The Artists
On mural creators, William Walker & Eugene "Edaw" Wade.
On mural creators, William Walker & Eugene "Edaw" Wade.
William Walker, Eda Wade and OBAC artists collective, Wall of Respect (partial view) created 1967, revised ca 1969, Chicago.
Photo Credit: Mark Rogovin, ca 1969, gift of Michelle Melin-Rogovin to the South Side Community Art Center, Chicago
William “Bill” Walker’s life began in 1927 in the city of Birmingham, Alabama. He moved to Chicago in 1938 to live with his mother after she had spent 9 years in the city looking for work, separated from him.
Walker was drafted during World War II, later re-enlisting in the military in order to receive four years of college tuition. During his time in the military, he painted his first-ever mural in 1947. After serving in the Korean War and as an MP in the 99th Pursuit Squadron, Walker left his military career to study commercial art, later switching to fine arts at the Columbus Gallery of Art (now the Columbus College of Art and Design) in Ohio. In 1952, Walker was the first African American man to win the school’s 47th annual group exhibition award. Upon graduation, the artist traveled to Memphis where he lived and worked for a year painting murals. Then he traveled back to Chicago in 1955 where he worked as a postal worker and decorative painter.

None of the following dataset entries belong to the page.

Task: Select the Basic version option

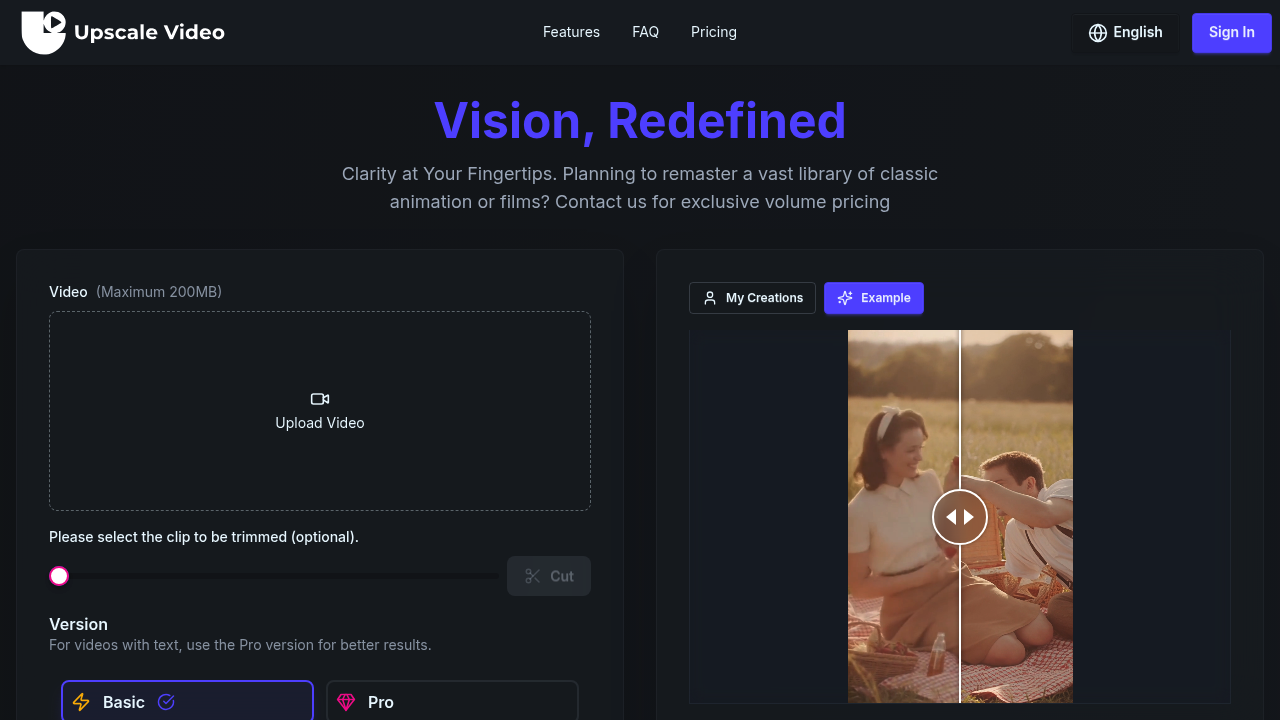Action: (187, 702)
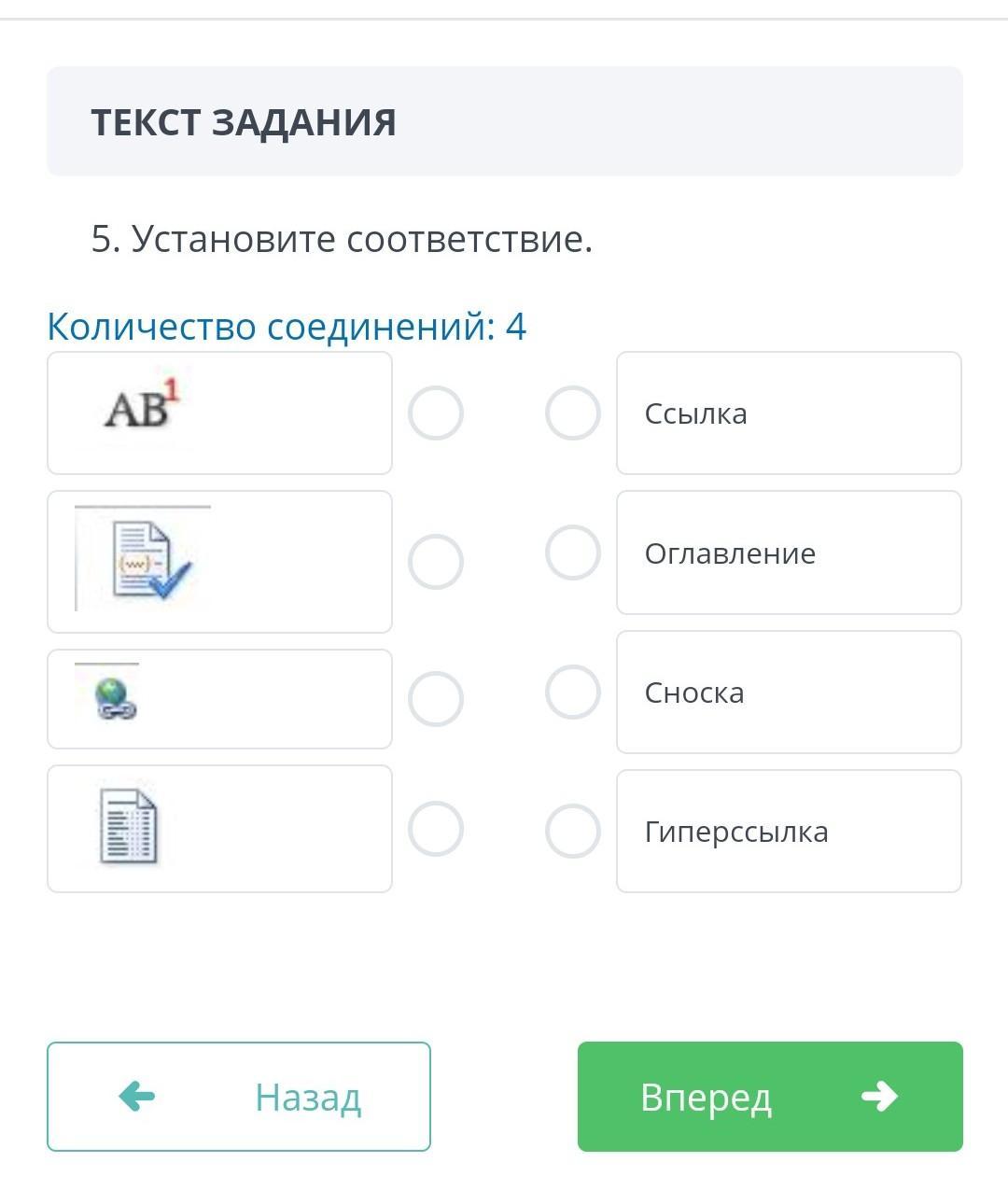Go back with the Назад button
This screenshot has width=1008, height=1204.
239,1097
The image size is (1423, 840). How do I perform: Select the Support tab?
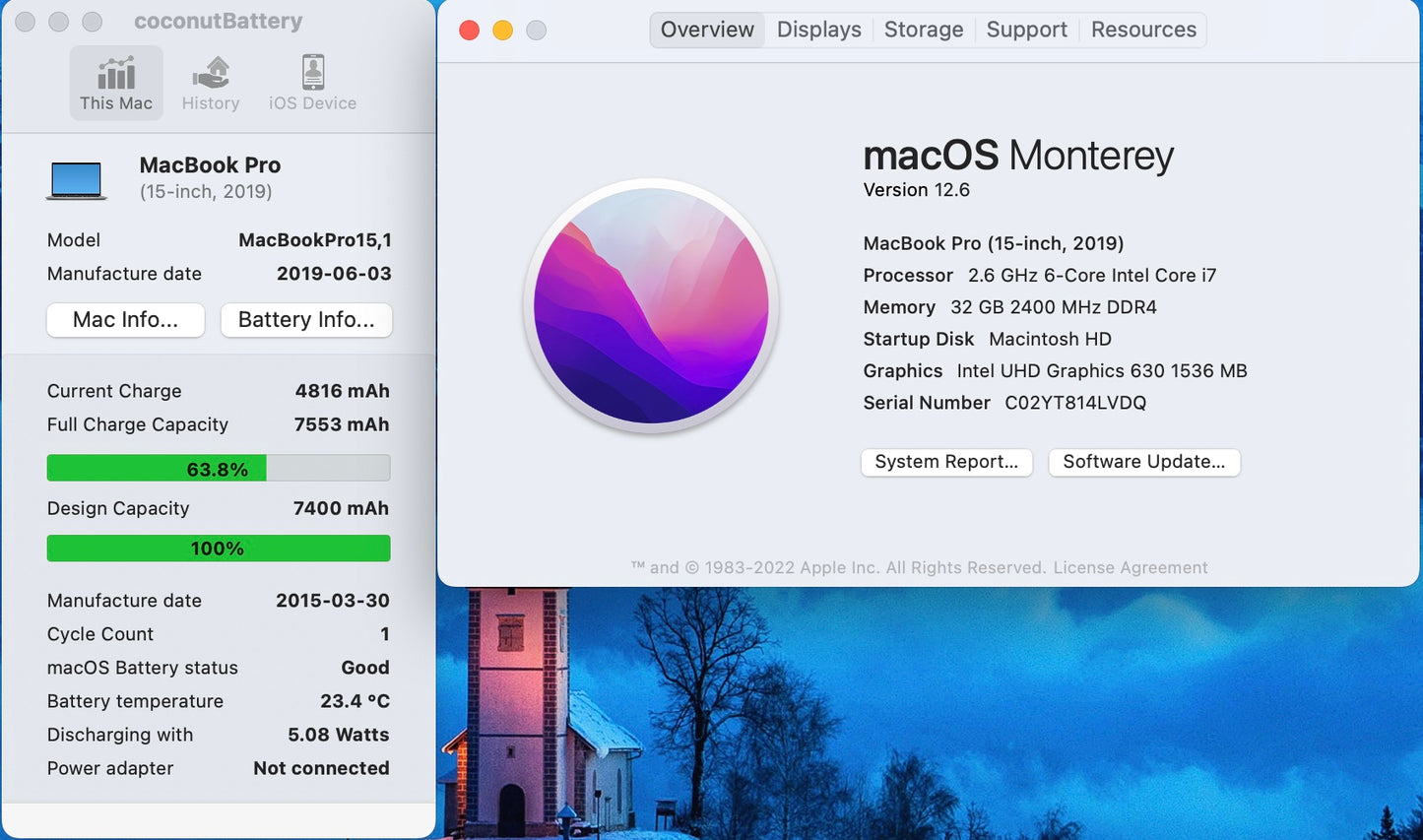pos(1026,30)
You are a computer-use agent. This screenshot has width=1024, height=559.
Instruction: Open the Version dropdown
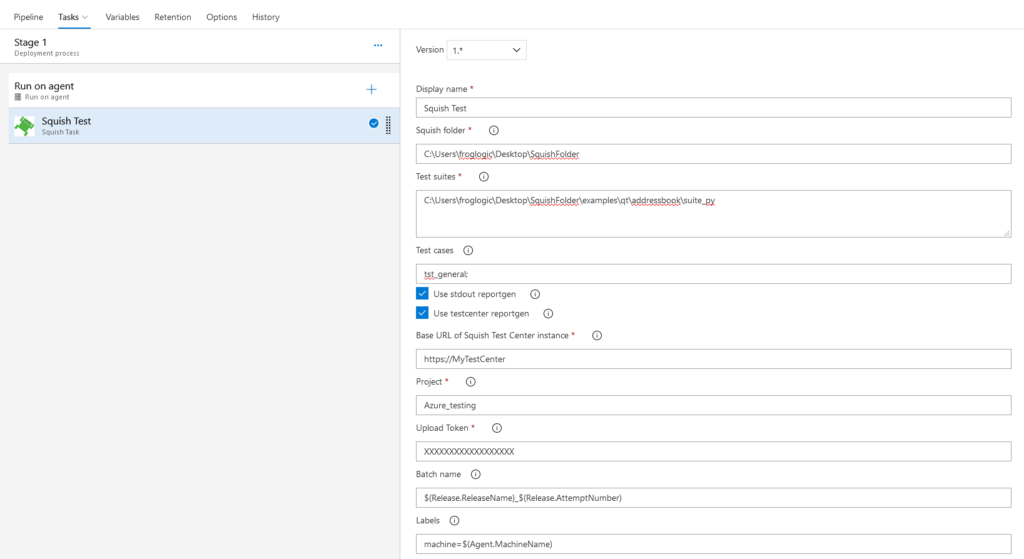pyautogui.click(x=486, y=50)
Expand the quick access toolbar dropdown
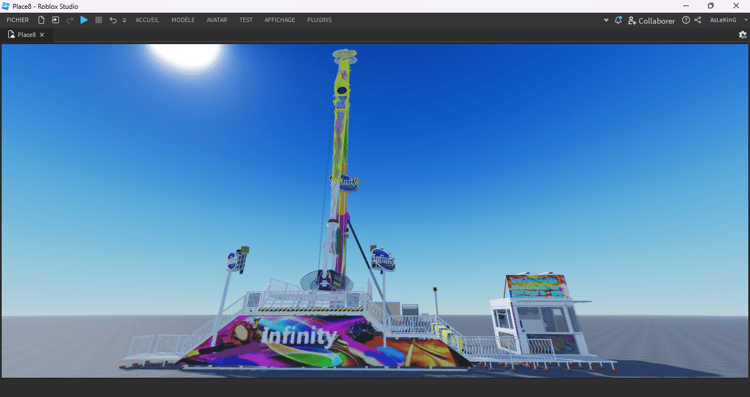 (x=124, y=21)

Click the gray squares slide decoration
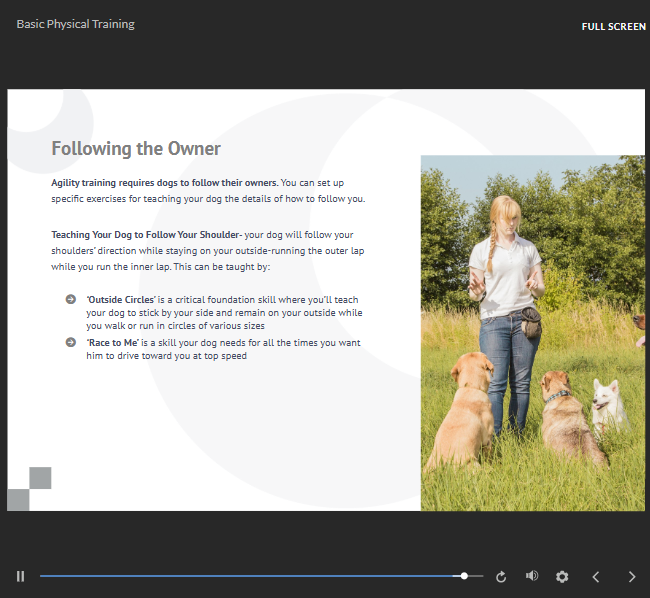[29, 489]
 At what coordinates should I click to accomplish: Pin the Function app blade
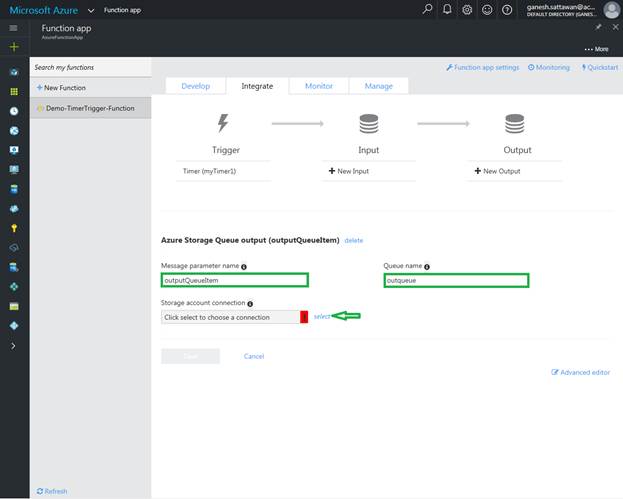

In the summer of 1967, William Walker participated with 13 other African American artists in the Organization for Black American Culture (OBAC) collective to conceive and execute the Wall of Respect, a mural honoring African American “heroes and she-roes.” To create the mural, located on the side of a building at 43rd Street and Langley Avenue on the South Side of Chicago, the artists negotiated with gangs operating in the area as they painted in public.
William Walker in 1971.
Photo credit: https://my.ccad.edu/blogs/alumnus-left-mark-chicago
The mural depicted 50 notable Black leaders from a variety of fields, with each artist responsible for a portion depicting a different area of achievement. Walker painted the section on religious leaders that featured a portrait of the Honorable Elijah Muhammad. Walker’s invitation to Eugene Wade to re-paint a portion of the mural caused considerable friction within the OBAC group.
After the wall's completion, Walker went on to co-found the Chicago Mural Group– now known as the Chicago Public Art Group– with fellow artists and friends, John Pitman Weber and Eugene “Eda” Wade. The Wall of Respect had a tremendous impact, and it started a nationwide movement of people’s art by inspiring outdoor murals in inner-city neighborhoods all around the country.
William Walker, For Blacks Only series no. 4, 1979, felt-tip pens on paper, Collection of the Chicago State University Foundation.
Photo credit: Isadore Howard, Hyde Park Art Center
In the late 1970’s William Walker began hanging out around 47th street and sketching. He explained that he felt he didn’t really know the people that he had been interacting with while painting the Wall of Respect. In the fall of 1984, these sketches were included in an exhibit titled "Images of Conscience: The Art of Bill Walker" debuted at Chicago State University. The exhibit faced backlash and criticism due to the violent nature of some of the work. Over the course of his career, Walker painted more than 30 murals in Chicago. He passed away on September 12th, 2011 at the age of 84.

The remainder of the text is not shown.